§ MATERIAL SUPPLIED
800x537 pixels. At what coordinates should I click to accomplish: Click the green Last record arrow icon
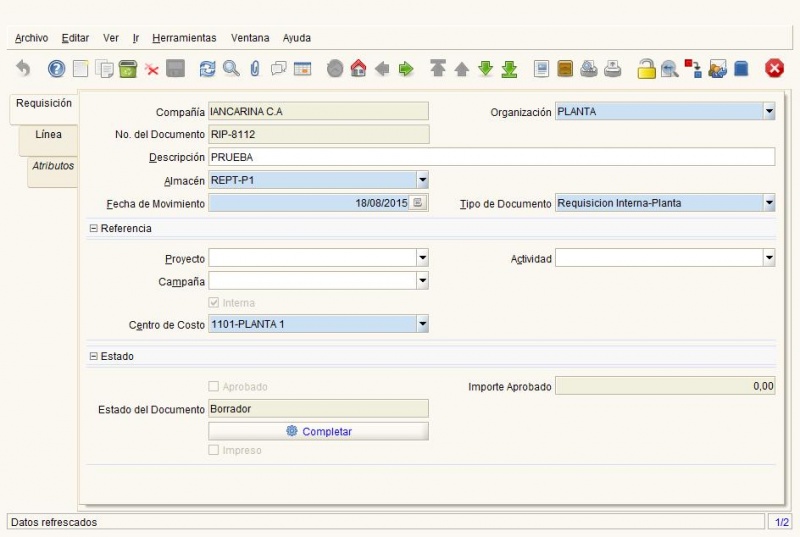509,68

* * *

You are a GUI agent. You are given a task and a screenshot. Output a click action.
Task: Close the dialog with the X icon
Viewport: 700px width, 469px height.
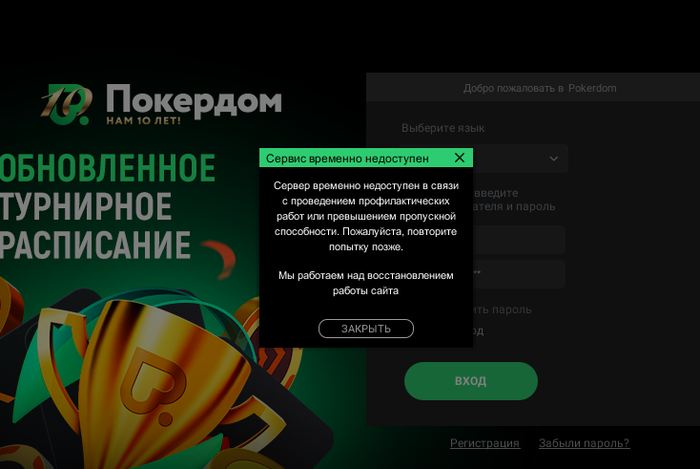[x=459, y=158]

* * *

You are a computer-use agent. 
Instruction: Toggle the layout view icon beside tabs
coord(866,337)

§ EXERCISE AIM
Each line of the entries above that includes the string "agent" should be copied out.

§ RESULT
You are a GUI agent. You are given a task and a screenshot. Output a click action.
You are a computer-use agent. 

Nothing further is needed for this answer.